Exasim supports GPU execution through installed CUDA and HIP package variants and generated Kokkos-style model kernels. GPU execution is most effective when the simulation performs substantial element-local work per byte transferred.

Execution Model

The backend allocates runtime arrays through backend-aware allocation helpers and keeps large solution, residual, mesh, and temporary arrays resident on the active backend when possible. Generated model functions provide Kokkos-prefixed callbacks such as flux, source, boundary, output, QoI, and visualization kernels.

flowchart LR
  HOST["host setup<br/>datain/*.bin"] --> COPY["copy to backend memory"]
  COPY --> KERNELS["element / face / model kernels"]
  KERNELS --> BLAS["cuBLAS / hipBLAS / backend BLAS"]
  BLAS --> SOLVE["Newton-GMRES"]
  SOLVE --> OUTPUT["copy/write selected outputs"]

CUDA And HIP

The installed Exasim package exports CPU and GPU library variants. CUDA builds target NVIDIA GPUs; HIP builds target AMD GPUs. The selected executable links to the matching library target and uses the compiler/runtime for that backend.

What Should Stay On The GPU

For performance, the following should remain backend-resident during a solve:

  • solution arrays (udg, wdg, uh, and related work arrays);
  • residual and Krylov vectors;
  • element and face geometry data;
  • local matrix blocks for HDG;
  • preconditioner storage;
  • generated model-kernel input/output arrays.

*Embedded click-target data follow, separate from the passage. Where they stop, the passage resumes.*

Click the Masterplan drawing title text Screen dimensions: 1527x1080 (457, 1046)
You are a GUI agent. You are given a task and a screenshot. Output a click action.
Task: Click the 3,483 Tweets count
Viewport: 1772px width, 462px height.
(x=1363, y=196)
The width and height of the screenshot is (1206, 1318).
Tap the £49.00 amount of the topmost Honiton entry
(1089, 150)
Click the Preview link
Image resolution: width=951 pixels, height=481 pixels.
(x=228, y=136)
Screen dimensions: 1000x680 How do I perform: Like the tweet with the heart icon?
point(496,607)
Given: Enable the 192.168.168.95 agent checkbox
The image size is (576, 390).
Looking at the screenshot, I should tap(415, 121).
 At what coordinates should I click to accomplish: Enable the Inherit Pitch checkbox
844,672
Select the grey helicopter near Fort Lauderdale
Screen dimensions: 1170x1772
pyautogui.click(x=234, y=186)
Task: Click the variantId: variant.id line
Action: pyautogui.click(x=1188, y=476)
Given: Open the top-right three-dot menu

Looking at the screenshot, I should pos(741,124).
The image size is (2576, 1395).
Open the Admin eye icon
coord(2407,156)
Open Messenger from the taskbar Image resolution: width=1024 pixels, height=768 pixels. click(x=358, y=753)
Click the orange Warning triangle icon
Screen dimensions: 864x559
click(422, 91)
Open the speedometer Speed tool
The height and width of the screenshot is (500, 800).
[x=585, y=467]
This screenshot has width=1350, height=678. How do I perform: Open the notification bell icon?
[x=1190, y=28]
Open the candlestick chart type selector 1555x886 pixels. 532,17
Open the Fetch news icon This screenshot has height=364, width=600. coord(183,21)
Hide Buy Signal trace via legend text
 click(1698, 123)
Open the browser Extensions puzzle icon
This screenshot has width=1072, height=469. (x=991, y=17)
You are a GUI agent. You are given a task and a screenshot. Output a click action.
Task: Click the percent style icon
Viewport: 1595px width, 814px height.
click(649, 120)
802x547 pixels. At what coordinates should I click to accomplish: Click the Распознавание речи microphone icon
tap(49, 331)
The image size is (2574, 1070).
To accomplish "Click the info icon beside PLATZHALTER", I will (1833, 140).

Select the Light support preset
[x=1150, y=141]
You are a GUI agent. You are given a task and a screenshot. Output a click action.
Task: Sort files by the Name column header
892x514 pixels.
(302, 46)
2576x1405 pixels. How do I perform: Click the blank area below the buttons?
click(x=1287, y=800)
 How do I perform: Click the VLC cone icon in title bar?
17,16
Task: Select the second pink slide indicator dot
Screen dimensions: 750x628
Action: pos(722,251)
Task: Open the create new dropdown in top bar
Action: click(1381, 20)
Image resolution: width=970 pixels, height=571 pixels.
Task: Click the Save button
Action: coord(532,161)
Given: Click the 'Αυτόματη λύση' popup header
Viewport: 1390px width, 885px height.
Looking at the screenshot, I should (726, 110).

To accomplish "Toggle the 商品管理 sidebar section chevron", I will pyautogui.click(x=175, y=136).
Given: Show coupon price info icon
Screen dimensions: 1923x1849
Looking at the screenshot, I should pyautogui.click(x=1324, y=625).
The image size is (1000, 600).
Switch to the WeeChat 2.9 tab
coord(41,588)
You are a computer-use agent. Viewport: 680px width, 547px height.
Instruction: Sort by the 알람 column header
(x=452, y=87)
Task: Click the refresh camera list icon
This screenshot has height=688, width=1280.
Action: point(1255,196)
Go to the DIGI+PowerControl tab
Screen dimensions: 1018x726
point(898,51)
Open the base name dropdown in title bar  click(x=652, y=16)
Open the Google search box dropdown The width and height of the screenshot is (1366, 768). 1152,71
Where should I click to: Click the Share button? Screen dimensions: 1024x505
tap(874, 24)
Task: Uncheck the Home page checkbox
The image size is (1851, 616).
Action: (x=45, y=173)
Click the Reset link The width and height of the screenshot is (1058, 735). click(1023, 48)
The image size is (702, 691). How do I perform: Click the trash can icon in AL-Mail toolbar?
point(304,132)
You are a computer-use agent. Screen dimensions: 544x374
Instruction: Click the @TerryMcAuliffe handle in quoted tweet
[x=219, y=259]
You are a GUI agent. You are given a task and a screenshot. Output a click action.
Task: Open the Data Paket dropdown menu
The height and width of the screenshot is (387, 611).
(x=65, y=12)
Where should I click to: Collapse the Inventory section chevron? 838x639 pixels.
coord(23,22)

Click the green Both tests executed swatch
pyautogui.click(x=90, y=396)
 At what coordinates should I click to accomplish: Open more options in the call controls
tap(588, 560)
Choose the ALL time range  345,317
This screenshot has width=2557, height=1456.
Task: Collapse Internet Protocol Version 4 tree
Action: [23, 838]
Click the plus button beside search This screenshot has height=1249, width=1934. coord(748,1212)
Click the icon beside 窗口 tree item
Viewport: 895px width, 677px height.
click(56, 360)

Host-device transfers should occur at setup, output, restart/postprocessing, or explicit parameter updates, not inside every quadrature or element loop.

LDG On GPUs

LDG matrix-free GMRES repeatedly evaluates residuals and matrix-vector products. This is GPU-friendly when residual kernels are sufficiently arithmetic-heavy, but performance can suffer if residual differencing introduces many small kernel launches or synchronization points.

HDG On GPUs

HDG performs more local matrix work and trace-system operations. It can achieve high arithmetic intensity in local element kernels and dense linear algebra, but memory use for element matrices and preconditioner blocks must be monitored.

Performance Guidance

  • Increase polynomial order only when the extra arithmetic improves accuracy or amortizes memory movement.
  • Avoid frequent output in GPU runs; writing requires host-visible data.
  • Compare CPU and GPU residual histories for small cases before trusting a new GPU model.
  • For parameter sweeps, ensure each case updates both host-side and device-side physics parameters.
  • Use backend-specific profilers such as Nsight Systems/Compute or rocprof when investigating performance.

Correctness Guidance

GPU bugs often appear as stale data or backend mismatch rather than arithmetic errors. Check:

  • all case-dependent parameters are copied to device memory;
  • initialization callbacks run after parameter updates when required;
  • output buffers are copied back before file writes;
  • CUDA/HIP executable is linked against the matching Exasim package variant;
  • MPI rank-to-GPU mapping is correct on multi-GPU systems.